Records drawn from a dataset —
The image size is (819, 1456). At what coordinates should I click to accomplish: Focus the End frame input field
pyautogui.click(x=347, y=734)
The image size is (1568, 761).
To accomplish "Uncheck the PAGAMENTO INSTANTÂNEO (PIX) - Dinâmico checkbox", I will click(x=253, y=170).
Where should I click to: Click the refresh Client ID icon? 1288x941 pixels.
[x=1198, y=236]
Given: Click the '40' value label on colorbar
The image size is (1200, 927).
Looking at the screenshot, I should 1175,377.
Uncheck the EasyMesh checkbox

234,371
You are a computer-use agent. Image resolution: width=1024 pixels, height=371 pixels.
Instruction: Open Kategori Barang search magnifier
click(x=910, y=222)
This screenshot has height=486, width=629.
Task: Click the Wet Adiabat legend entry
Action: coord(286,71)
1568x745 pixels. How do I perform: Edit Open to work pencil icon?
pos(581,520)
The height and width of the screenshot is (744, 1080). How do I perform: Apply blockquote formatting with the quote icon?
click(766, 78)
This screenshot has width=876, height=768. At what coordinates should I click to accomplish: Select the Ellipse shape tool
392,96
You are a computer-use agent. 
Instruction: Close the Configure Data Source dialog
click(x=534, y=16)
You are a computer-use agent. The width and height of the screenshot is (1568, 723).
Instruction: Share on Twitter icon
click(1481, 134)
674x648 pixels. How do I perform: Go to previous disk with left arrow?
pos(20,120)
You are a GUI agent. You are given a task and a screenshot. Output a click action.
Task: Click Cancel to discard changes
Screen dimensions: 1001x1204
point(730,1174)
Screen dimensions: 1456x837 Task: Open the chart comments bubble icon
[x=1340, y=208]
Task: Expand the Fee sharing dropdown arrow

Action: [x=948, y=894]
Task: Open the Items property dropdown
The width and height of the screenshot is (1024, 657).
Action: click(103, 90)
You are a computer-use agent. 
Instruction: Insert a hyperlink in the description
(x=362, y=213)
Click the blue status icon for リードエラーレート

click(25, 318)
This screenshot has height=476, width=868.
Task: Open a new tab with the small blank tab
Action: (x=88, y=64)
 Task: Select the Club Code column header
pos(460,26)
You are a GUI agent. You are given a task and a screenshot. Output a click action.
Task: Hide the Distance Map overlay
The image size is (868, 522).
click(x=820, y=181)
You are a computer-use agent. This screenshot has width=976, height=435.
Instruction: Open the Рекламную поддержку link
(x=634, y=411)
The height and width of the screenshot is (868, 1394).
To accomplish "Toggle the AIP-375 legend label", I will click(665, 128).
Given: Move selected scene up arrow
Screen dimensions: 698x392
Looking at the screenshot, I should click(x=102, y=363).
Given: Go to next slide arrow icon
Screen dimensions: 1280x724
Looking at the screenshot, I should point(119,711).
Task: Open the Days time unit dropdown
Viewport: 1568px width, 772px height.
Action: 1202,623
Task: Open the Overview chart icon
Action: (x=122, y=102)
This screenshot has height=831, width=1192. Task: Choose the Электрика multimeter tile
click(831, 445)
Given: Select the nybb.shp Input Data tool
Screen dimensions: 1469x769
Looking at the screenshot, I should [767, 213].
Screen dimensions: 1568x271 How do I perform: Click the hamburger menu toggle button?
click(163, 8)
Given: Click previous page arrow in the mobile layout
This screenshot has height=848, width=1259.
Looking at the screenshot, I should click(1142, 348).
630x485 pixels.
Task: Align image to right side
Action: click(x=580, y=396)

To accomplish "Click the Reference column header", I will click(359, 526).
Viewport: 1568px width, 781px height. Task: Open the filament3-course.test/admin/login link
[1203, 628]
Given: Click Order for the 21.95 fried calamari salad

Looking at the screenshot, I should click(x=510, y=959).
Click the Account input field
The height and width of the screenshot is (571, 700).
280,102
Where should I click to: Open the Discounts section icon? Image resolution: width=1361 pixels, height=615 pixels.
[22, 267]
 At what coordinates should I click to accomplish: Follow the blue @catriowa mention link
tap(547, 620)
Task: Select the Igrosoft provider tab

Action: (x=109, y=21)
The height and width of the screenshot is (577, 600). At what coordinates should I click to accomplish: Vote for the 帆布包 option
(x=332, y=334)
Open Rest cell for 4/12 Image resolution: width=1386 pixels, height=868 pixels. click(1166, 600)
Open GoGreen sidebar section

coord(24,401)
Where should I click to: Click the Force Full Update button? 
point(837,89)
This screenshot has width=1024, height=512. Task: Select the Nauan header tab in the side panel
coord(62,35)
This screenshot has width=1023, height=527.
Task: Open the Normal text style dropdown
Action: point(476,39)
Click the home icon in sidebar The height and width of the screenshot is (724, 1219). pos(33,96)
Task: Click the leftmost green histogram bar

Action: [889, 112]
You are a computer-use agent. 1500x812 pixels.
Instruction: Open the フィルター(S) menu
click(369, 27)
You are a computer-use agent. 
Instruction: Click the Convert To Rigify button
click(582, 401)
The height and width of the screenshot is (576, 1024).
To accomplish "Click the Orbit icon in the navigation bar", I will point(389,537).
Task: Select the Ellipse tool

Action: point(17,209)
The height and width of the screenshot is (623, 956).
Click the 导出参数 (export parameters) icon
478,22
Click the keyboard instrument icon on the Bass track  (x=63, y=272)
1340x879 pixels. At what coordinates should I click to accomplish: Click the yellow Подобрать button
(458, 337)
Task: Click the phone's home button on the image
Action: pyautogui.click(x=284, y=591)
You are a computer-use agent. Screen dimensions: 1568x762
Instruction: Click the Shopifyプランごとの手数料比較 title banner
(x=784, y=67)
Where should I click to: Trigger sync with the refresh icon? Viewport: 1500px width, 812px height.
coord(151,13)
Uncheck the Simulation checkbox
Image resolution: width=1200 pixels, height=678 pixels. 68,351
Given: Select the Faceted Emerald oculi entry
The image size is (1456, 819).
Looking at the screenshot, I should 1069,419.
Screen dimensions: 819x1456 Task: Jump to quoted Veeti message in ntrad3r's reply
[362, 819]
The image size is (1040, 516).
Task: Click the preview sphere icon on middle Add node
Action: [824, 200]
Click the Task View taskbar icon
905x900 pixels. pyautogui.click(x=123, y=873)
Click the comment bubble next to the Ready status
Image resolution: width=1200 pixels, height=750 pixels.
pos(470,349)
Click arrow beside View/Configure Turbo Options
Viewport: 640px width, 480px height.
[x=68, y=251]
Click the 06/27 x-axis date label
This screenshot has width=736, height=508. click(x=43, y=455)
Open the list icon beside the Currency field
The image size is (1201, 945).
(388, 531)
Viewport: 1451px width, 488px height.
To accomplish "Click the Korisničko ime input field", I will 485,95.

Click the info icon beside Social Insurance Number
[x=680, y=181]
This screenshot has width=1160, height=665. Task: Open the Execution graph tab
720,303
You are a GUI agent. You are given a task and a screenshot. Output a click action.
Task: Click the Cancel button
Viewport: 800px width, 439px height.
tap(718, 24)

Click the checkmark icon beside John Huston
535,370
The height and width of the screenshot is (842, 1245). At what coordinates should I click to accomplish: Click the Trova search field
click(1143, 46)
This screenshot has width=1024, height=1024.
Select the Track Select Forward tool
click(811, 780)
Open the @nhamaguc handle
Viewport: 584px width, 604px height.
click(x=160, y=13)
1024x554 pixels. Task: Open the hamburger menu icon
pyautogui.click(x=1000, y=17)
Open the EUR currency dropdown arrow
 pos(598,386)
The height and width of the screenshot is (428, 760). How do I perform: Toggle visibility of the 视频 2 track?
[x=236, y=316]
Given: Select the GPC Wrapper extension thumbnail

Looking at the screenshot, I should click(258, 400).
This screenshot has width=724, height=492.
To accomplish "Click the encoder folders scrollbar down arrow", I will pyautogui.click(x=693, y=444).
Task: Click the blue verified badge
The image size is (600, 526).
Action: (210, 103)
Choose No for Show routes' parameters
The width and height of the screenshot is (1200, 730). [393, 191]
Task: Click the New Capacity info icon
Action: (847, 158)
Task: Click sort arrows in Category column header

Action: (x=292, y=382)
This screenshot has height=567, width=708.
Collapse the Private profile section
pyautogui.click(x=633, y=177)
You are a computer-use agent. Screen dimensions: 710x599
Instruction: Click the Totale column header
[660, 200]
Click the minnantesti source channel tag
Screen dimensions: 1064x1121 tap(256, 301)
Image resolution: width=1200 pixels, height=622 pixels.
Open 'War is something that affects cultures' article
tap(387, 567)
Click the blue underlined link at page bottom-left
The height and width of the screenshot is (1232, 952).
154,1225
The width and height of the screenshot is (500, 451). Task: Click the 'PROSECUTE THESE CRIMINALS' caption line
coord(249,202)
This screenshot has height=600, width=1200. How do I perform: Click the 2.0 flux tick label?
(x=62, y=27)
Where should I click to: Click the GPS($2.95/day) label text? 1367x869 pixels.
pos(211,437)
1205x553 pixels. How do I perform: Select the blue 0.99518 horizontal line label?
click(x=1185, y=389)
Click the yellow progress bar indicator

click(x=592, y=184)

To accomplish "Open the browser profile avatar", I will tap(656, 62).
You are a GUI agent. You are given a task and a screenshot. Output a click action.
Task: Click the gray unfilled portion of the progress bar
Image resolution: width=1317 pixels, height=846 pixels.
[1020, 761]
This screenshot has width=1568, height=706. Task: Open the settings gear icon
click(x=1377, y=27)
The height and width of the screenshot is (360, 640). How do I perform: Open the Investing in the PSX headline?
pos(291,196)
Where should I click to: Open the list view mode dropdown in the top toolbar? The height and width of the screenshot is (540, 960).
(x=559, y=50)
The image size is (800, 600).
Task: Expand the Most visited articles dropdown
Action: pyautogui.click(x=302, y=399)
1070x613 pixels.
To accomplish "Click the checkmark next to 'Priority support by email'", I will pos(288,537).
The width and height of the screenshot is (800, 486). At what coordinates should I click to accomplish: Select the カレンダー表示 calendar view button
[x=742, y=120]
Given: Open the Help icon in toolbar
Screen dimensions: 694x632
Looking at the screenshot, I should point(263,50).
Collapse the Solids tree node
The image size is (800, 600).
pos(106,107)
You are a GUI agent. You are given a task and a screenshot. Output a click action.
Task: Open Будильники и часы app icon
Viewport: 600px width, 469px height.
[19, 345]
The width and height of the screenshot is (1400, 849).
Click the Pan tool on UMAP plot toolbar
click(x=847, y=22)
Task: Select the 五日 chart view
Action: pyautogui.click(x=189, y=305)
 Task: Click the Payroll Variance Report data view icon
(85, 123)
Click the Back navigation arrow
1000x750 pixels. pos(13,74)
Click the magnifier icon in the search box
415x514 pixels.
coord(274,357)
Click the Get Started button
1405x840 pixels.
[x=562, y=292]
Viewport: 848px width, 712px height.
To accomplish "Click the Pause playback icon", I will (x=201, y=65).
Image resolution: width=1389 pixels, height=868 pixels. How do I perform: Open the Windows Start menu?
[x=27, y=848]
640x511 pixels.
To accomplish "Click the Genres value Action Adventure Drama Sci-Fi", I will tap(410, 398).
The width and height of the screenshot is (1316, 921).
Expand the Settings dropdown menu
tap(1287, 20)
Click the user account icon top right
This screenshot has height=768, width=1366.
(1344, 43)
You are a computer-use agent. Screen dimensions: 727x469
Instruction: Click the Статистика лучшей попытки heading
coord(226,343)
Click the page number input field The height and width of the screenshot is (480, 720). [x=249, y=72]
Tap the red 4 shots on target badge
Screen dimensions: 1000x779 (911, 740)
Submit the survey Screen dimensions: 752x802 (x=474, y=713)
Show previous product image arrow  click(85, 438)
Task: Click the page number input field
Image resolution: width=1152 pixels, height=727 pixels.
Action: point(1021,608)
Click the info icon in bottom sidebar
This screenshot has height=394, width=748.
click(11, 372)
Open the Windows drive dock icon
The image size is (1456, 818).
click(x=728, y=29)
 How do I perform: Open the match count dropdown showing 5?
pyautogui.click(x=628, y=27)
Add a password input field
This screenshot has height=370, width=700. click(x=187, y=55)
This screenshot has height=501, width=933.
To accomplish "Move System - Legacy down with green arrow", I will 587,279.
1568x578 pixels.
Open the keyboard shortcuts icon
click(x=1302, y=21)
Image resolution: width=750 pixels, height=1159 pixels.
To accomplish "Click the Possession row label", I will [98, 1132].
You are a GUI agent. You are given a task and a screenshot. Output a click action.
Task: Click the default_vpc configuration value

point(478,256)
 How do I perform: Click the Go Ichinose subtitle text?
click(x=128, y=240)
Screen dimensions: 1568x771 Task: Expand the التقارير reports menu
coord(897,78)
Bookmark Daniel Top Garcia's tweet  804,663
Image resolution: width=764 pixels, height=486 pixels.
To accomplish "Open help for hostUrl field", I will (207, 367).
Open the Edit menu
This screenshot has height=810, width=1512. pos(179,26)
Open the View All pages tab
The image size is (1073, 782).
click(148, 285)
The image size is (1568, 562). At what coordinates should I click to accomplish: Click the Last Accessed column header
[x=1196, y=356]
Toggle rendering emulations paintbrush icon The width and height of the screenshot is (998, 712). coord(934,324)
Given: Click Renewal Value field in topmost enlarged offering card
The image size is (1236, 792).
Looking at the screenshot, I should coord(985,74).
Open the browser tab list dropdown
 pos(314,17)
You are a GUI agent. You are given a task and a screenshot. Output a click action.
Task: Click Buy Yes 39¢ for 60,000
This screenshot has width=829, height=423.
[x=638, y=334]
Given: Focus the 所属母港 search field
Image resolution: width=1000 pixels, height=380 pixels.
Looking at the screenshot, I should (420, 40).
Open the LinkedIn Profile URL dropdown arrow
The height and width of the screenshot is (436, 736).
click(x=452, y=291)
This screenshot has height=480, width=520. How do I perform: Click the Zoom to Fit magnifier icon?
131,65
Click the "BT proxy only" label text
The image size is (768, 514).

Work request — Return, word for word, the lines of the data above from the line with "Screen dimensions: 1456x837" through the line with "Given: Click previous", inclusive.

Response area —
Screen dimensions: 1456x837 Task: Open the chart comments bubble icon
[x=1340, y=208]
Task: Expand the Fee sharing dropdown arrow

Action: [x=948, y=894]
Task: Open the Items property dropdown
The width and height of the screenshot is (1024, 657).
Action: click(103, 90)
You are a computer-use agent. 
Instruction: Insert a hyperlink in the description
(x=362, y=213)
Click the blue status icon for リードエラーレート

click(25, 318)
This screenshot has height=476, width=868.
Task: Open a new tab with the small blank tab
Action: (x=88, y=64)
 Task: Select the Club Code column header
pos(460,26)
You are a GUI agent. You are given a task and a screenshot. Output a click action.
Task: Hide the Distance Map overlay
The image size is (868, 522).
click(x=820, y=181)
You are a computer-use agent. This screenshot has width=976, height=435.
Instruction: Open the Рекламную поддержку link
(x=634, y=411)
The height and width of the screenshot is (868, 1394).
To accomplish "Toggle the AIP-375 legend label", I will click(665, 128).
Given: Move selected scene up arrow
Screen dimensions: 698x392
Looking at the screenshot, I should click(x=102, y=363).
Given: Go to next slide arrow icon
Screen dimensions: 1280x724
Looking at the screenshot, I should point(119,711).
Task: Open the Days time unit dropdown
Viewport: 1568px width, 772px height.
Action: 1202,623
Task: Open the Overview chart icon
Action: (x=122, y=102)
This screenshot has height=831, width=1192. Task: Choose the Электрика multimeter tile
click(831, 445)
Given: Select the nybb.shp Input Data tool
Screen dimensions: 1469x769
Looking at the screenshot, I should [767, 213].
Screen dimensions: 1568x271 How do I perform: Click the hamburger menu toggle button?
click(163, 8)
Given: Click previous page arrow in the mobile layout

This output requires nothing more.